开学典礼设在了学馆前面的空地上,除了例行的教育机关的人,蔡元培校长还请来了陈独秀、夏元瑮两位学长和胡适之、周树人等新文化运动中的名流,这让所有的学生都兴奋不已。那天本来是个阴天,可是典礼开始没多久竟然放晴了,校长指了指天笑着说:“拨云见日,又见朗朗乾坤,吾辈也要孜孜以求学识,方可拨走心中愚鲁,做个光明正大的国人。”说到最后,他说“教学相长之下,诸位当知廉耻、明进退,活泼进取,坚实耐烦,各怀日新志,共证岁寒心。”台下立刻想起了热烈的掌声。典礼之后,我们全都围了上去,却是独独冷落了那两个教育部的公人。

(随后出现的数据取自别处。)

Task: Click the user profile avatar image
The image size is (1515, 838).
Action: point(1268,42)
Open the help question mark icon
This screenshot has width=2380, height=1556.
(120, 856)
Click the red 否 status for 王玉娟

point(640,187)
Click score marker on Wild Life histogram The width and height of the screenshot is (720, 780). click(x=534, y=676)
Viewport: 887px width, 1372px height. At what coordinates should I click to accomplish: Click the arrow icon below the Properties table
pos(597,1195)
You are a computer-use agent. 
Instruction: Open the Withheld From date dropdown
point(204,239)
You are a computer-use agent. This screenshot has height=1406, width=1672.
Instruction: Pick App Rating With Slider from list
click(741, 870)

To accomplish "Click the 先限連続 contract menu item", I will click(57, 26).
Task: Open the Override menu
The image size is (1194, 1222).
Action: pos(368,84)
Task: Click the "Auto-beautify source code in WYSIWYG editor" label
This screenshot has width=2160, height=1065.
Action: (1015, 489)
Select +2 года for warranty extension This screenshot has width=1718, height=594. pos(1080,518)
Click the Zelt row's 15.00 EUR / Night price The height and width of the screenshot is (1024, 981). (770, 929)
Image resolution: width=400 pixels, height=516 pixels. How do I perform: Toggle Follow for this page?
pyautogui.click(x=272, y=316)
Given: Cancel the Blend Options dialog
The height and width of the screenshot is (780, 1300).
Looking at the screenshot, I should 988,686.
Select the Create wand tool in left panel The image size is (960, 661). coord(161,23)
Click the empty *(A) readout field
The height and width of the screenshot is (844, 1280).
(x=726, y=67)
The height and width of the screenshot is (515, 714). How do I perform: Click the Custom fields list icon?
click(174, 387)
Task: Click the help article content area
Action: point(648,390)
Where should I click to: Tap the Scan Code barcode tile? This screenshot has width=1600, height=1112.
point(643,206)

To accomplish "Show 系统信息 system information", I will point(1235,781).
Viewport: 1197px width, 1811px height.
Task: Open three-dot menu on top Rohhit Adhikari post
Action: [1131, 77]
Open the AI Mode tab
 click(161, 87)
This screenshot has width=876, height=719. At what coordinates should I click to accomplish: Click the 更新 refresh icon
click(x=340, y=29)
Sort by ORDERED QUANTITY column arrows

预科班很快就开课了,除去两门选修,学校给我们还开了六门的必修课程,学业上显得颇有几分沉重,好在那些课程并不太难,课余之间,我们还能读些闲书或是参加一些学社的活动。那时的社团很是丰富,除了音律、美学、文学、京剧之类的文艺社团,还有很多标榜维新、革命、共和之类的政治社团,其中的新潮社尤其火热,很多高年级的学生在参加过“五四”的□□示威后都纷纷加入了那个社团,他们认为自己是新青年,并在课后纷纷撰文投稿。芸香后来也加入了一个叫做“小新潮”的社团,那是模仿本科院里的“新潮社”而成立的,除了定期的参加活动,还写了很多的文章,但从来没有发表到《新潮》之上,我想大概是思想还不够成熟的缘故。但文学社却是毫不介意的,社里有自己刊印的《知否》,一般是半月一期,而且只是限于内部交流,其中大多都是在校师生们的作品,我在那里见过几篇芸香的文章,写得也是精彩。我在这时却显得有些安静了,因为忽然面对一大堆的新鲜事物,我变得有些无所适从,除了学习便只有学习了,我的床头堆着各种书和报纸,常常就是不分昼夜的读来读去,芸香说我看上去就像个修行的道士。我苦笑着说:“初来北平,各派学术思想纷繁芜杂,犹如大雨倾盆而至,忽然有些招架不住,当务之急就是理清头绪并找个方向出来。”
芸香听了也点点头说:“民主共和虽是主流,可是革命十年以来,也未见多少改观。现在又陷入一片混战,更多了民不聊生的样子。”
“你听说那个俄国的十月革命吗?”
“有所耳闻,似乎也是一个新潮的主义。《新青年》上略有介绍,却也是少之又少,但听说本科院里的图书馆馆长是个十月革命的追随者,你若有兴趣,我们可以一起过去拜访他。”
“还是先算了吧,现在去了我们也说不出个所以然来,还是先学好功课,等升到了本科院再去拜会也是不迟。”
“好一个进步的青年,还是来我们‘小新潮’吧,这里的辩论会还是很精彩的。”
“算了吧,我现在只想多看点书。”
后来听说,芸香很快就和“小新潮”社团的成员们打成一团,并成为了一名骨干,我为她感到骄傲,因为这是属于她的进步。